County's OneStop center now equipped to help deaf job seekers

Augut 11, 2008 By Lisa Miller, Mansfield News Journal

MANSFIELD - Landing a job can be tough, particularly in a struggling economy. Now try doing it without the ability to hear.

Kathyann Scott lost her position as a deaf mentor in Crawford County to budget cuts a while back. Through a sign language interpreter, she told the News Journal she has considered going into banking. New equipment at the Richland County OneStop Employment & Training Center can help make that happen.

"I was so excited when I saw it," Maggie Shiveley, an employment specialist with Columbus Speech & Hearing Center, said of the video relay service equipment now available at the Park Avenue West jobs center. "Deaf people are very visual," she said, noting that Scott's communication skills are very good.

"They can come in here and do the job search on their own," Shiveley said of deaf and hard-of-hearing job seekers, who can now look for work - via videophone - alongside other job seekers at OneStop. "Technology for the deaf has gone through the roof."

The center is under contract with the Bureau of Vocational Rehabilitation, which is under the Ohio Rehabilitation Services Commission, the state agency that helps people with disabilities get and keep jobs.

"For the OneStop itself, it's not a financial burden," Shiveley said, noting that there is no long distance charge but broadband service does have to be available. She would like to see the video relay service available in every county. BVR pays for the equipment, which she said costs a "chunk of change."

OneStop supervisor Jason McManes said, "The Richland County commissioners, our director Sharlene Neumann and the Local Area 10 Workforce Investment Board (WIB) are extremely supportive of the OneStop's efforts to make services accessible to all residents of Richland County."

The equipment, provided by Sorenson Communications, lets a person talk to a potential employer via a sign language exchange with an interpreter over a video screen; the interpreter, who is wearing a headset, translates in this three-way conversation.

Scott, the mother of two adult sons, has a videophone at home. "My family loves this," she said, before demonstrating the OneStop equipment by having the interpreter get her husband, George, on the phone. "Hi, sweetheart," she signed to the man who relayed it on. "How are you?"

Scott said she would like to work again as a deaf mentor but is also looking for work in a bank.
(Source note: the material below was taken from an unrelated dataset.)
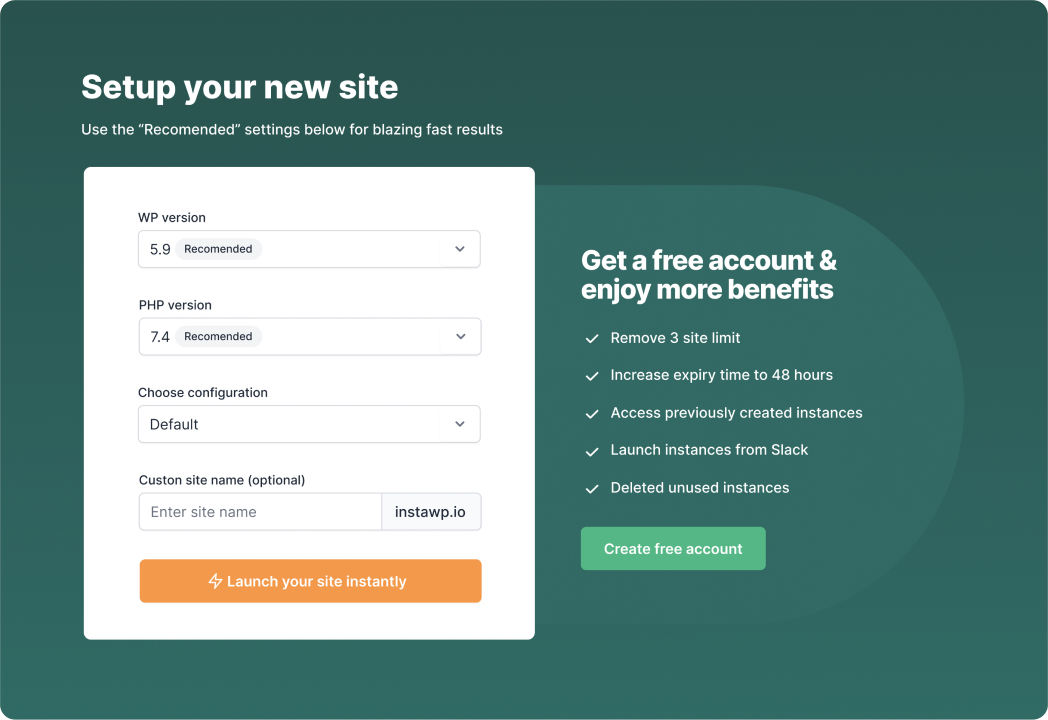Expand the WP version dropdown arrow

tap(460, 249)
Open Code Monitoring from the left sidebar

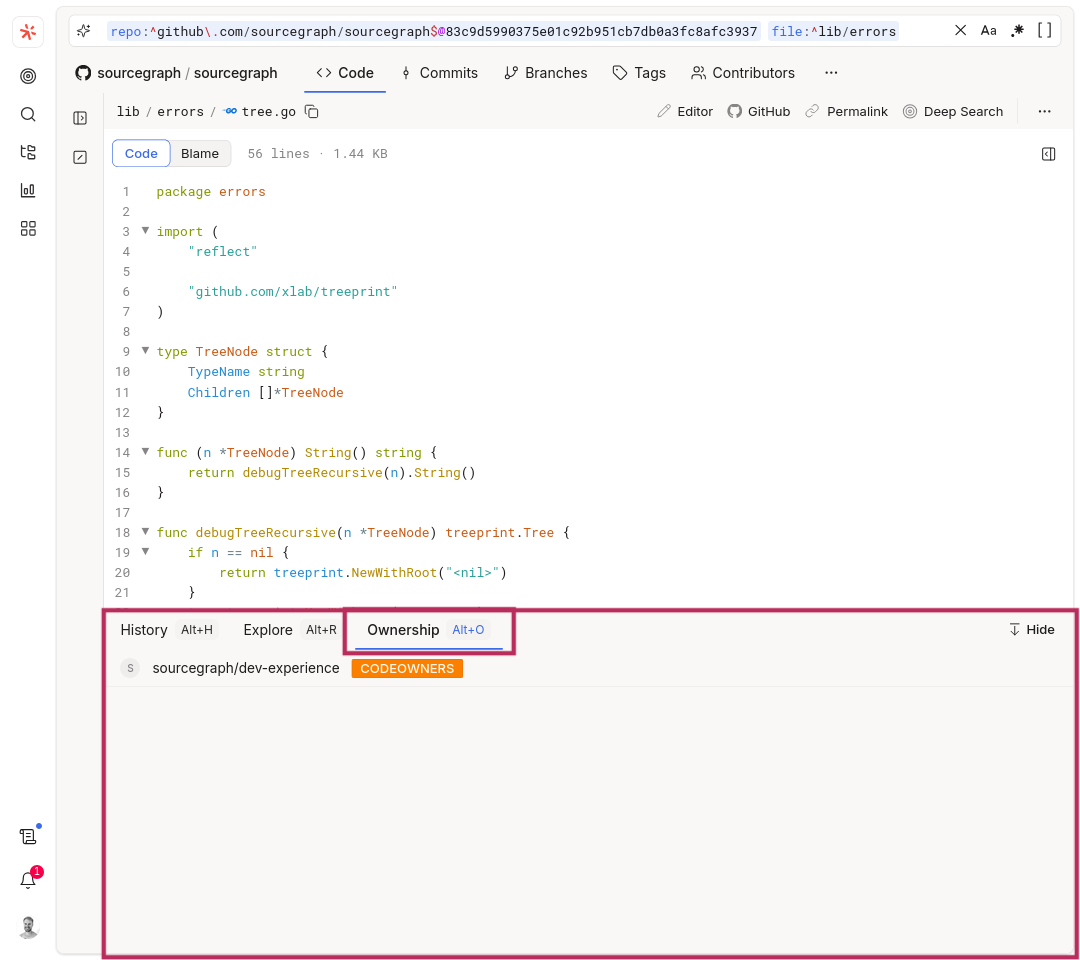(27, 75)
Other members of the deaf community need to look for work, but don't always know they can come to the OneStop for help, she said.

Sorenson Communications area specialist Steve Burford said there is no charge for the videophone. Sorenson provides the phones to meet deaf or hard-of-hearing needs to communicate with hearing persons. "They just need high-speed Internet for the videophone to work," he said. The Bureau of Vocational Rehabilitation has videophone equipment in every county. Many businesses have videophones for deaf employees to be able to call out to do their work, Burford said.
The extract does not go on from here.